ВАШЕ ЗАДАНИЕ: Скопируйте без изменений часть приведенного ниже текста о донских казаках от слов «Когда произошла революция, я» до слов «мне в сердце.».

ПРЕДЛОЖЕННЫЙ ОТРЫВОК:
•••

Когда произошла революция, я имела возможность близко узнать донских казаков, зная о них до этого лишь понаслышке. Увидела я их в Петрограде при подавлении ими восстания красных против Временного правительства. Тогда весь Петроград говорил о казаках как о единственно возможных спасителях нашей несчастной России. От своего лазарета я присутствовала на похоронах павших казаков, произведших на меня неизгладимое впечатление. Я видела родных павших, приехавших с Дона, шедших за гробами и ведших боевых коней павших казаков. Увидела я и стройные казачьи сотни со своими офицерами, провожавшие своих убитых станичников. Как они не были похожи на распустившихся до скотства солдат Петрограда! Меня до слез тогда поразило безмолвное величие в своем горе родственников павших.
Так вот каковы казаки, думала я! И это когда «керенщина» разложила нашу Родину до предела! Казаки глубоко запали мне в сердце.
Помню, как отец мой, возвратившись с Московского совещания, куда был командирован от Академии наук, рассказывал, какое глубокое впечатление произвело на него выступление генерала Каледина. На фоне собравшейся там «говорильни» Керенского, пышных фраз, хвастовства, соперничества в речах ораторов не по сути дела, мы наконец услышали голос русского патриота-казака, немного отрезвившего болтунов. Каледин, выступив от имени всех казачьих войск, дал яркое и полное представление о состоянии нашего Отечества, идущего к полному краху. Сжато, как деловой человек, умный и знающий, что он хочет и что надо для спасения России, он предложил проект, выработанный представителями всех казачьих войск. По словам отца, спасение можно было ждать от Каледина и казаков. Поразило и возмутило нас, когда узнали, что «паяц» Керенский отрешил генерала Каледина от должности атамана и приказал ему явиться в Петроград. И как радовались мы, услышав, что «с Дону выдачи нет», как тогда говорили в нашей среде. Но еще более всех возмутило, когда прошли слухи, что Керенский мобилизовал три военных округа против Каледина и Дона – впоследствии кадры красных в борьбе против Белого движения.

•••

Сохранённые записи данных:
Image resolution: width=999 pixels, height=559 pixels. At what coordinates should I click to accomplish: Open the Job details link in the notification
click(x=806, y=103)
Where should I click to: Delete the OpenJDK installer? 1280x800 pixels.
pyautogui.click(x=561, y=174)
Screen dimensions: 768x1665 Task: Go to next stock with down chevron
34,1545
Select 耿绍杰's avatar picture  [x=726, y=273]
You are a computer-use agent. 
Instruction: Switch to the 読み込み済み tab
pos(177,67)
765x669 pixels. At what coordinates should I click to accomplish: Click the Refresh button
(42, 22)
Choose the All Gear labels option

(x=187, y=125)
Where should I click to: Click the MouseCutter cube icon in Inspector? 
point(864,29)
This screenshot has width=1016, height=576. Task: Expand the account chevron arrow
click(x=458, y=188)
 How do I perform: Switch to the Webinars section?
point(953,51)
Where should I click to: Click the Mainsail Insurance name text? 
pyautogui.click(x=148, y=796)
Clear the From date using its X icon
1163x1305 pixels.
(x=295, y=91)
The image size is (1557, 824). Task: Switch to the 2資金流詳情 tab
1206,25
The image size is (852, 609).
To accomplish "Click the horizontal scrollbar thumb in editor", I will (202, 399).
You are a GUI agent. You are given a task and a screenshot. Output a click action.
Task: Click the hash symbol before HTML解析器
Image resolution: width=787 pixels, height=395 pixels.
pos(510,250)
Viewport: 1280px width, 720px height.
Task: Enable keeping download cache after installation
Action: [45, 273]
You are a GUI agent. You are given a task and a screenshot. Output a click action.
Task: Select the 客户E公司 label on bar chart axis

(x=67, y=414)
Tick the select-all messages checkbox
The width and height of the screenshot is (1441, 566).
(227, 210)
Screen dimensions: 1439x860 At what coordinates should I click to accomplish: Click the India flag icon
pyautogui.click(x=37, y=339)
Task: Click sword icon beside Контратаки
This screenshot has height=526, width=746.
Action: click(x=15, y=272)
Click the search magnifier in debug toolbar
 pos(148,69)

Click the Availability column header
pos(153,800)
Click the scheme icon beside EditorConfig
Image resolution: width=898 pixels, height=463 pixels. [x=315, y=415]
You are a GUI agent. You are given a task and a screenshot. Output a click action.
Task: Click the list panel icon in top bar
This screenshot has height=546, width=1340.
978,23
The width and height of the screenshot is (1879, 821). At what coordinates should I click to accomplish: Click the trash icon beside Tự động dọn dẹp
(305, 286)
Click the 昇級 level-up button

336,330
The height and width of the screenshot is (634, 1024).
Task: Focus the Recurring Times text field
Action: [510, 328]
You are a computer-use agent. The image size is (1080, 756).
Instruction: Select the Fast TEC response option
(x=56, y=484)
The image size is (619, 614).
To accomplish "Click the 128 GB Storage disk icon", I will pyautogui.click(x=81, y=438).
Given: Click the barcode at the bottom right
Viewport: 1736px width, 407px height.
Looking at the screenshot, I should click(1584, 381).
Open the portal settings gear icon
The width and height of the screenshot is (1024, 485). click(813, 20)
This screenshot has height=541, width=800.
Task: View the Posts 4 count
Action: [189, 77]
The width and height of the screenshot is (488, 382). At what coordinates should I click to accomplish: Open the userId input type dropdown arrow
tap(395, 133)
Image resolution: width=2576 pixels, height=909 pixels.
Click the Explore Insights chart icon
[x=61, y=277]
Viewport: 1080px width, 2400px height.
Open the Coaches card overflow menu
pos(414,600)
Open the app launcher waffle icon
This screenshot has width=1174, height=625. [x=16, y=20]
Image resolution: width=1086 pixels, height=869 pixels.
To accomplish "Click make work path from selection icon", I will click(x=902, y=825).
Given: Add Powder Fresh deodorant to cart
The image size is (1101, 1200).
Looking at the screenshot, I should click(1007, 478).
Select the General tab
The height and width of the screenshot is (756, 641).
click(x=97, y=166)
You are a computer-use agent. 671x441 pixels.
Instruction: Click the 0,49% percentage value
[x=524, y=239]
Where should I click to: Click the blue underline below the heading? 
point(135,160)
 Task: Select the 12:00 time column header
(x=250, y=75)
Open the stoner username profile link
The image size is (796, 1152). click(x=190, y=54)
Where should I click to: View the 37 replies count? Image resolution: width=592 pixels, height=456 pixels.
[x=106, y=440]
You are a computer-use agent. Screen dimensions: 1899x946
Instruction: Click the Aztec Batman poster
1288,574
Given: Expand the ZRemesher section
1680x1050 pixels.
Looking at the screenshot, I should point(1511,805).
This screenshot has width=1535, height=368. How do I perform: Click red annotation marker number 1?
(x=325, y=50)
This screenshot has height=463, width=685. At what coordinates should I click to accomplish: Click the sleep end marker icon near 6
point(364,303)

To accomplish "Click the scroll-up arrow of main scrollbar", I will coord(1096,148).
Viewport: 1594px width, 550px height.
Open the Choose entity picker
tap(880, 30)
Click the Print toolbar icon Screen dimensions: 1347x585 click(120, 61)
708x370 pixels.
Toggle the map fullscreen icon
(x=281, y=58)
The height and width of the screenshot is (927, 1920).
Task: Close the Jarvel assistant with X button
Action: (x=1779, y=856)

•••

ПИСЬМЕННОЕ РЕШЕНИЕ:
Когда произошла революция, я имела возможность близко узнать донских казаков, зная о них до этого лишь понаслышке. Увидела я их в Петрограде при подавлении ими восстания красных против Временного правительства. Тогда весь Петроград говорил о казаках как о единственно возможных спасителях нашей несчастной России. От своего лазарета я присутствовала на похоронах павших казаков, произведших на меня неизгладимое впечатление. Я видела родных павших, приехавших с Дона, шедших за гробами и ведших боевых коней павших казаков. Увидела я и стройные казачьи сотни со своими офицерами, провожавшие своих убитых станичников. Как они не были похожи на распустившихся до скотства солдат Петрограда! Меня до слез тогда поразило безмолвное величие в своем горе родственников павших.
Так вот каковы казаки, думала я! И это когда «керенщина» разложила нашу Родину до предела! Казаки глубоко запали мне в сердце.